Berber, geçen 12 yılda dünyanın yaşadığı en büyük krize rağmen Türkiye'nin ortalama yüzde 4,8 büyüme gerçekleştirdiğini belirterek, yine en az yüzde 5'ler seviyesinde büyümeyi gerçekleştirme zorunluluğu olduğunu söyledi. 2009 yılından beri alınan önlemler sayesinde dünya ortalamasının üstünde büyümeye devam ettiğini anlatan Berber, "Yapısal dönüşüm ve eylem planları ile ülkemiz, yeni bir kalkınma seferberliğine başlatmış olacak. Herkes görecek ki AK Parti hükümetleri devrim niteliğindeki reformları sayesinde yine kendi rekorlarını kırmaya devam edecek" dedi. 

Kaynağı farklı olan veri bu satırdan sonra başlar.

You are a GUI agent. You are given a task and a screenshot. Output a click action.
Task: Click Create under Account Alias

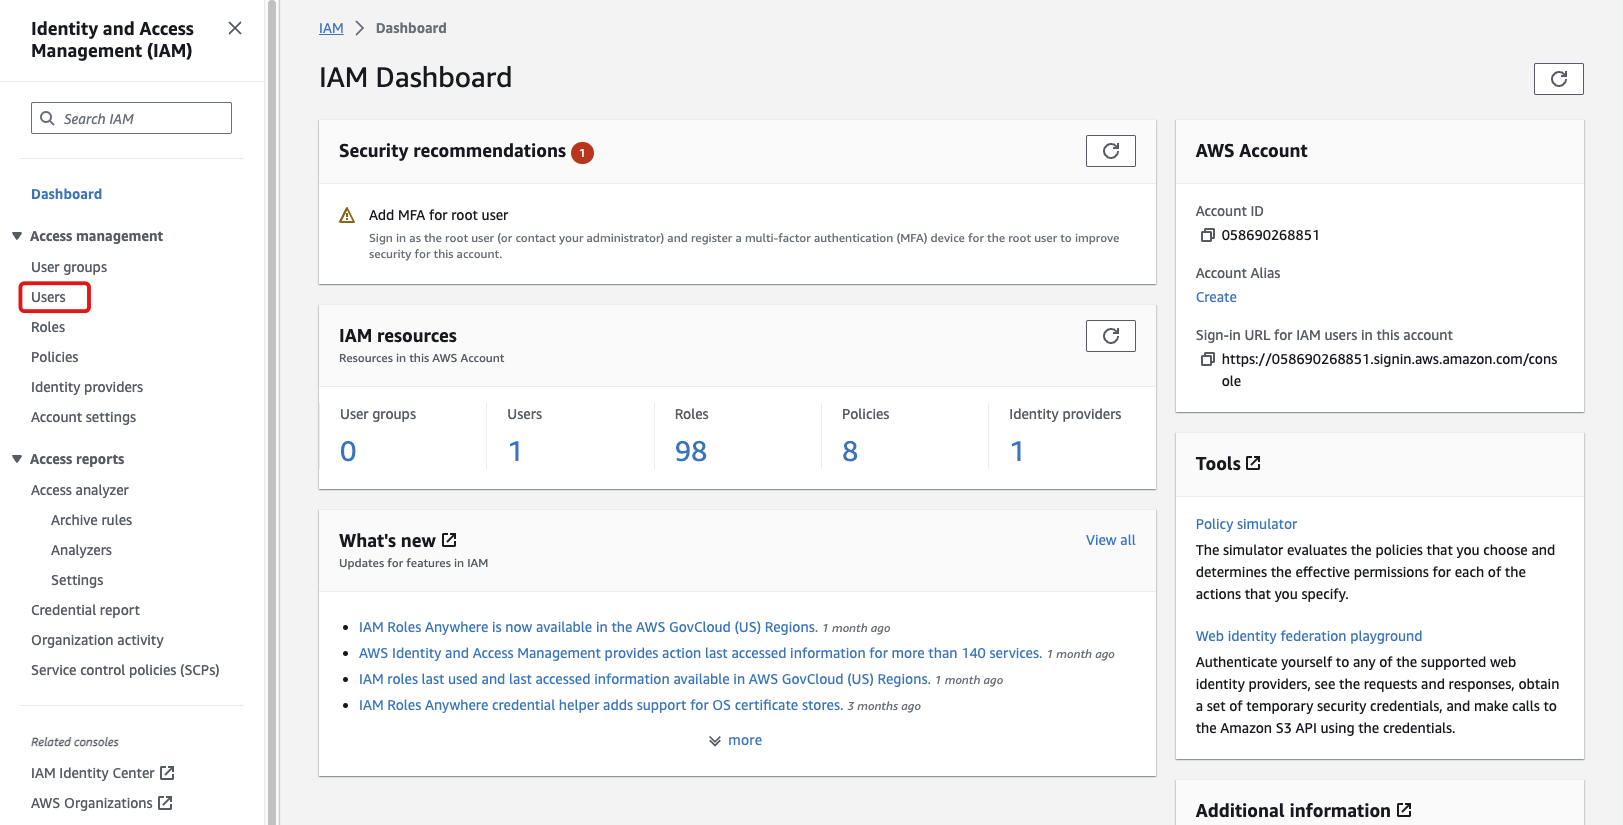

2015 yılı bütçesinin gerçekçi ve milletten aldığını millete sunan, rantiyecilere değil memuruna, emeklisine, işçisine ve köylüsüne daha çok imkanlar sağlayan, eğitim ve sağlığa aslan payını ayıran, sosyal devlet anlayışının ürünü olduğunu belirterek, AK Parti hükümetleri döneminde sadece iki yıl hariç bütçe hedeflerini tutturduklarını, çoğu zaman hedefleri aştıklarını, bunun büyük başarı olduğunu, bu başarıda hükümetlerin kararlı, tutarlı ve şeffaf maliye politikalarının etkisi olduğunu kaydetti. 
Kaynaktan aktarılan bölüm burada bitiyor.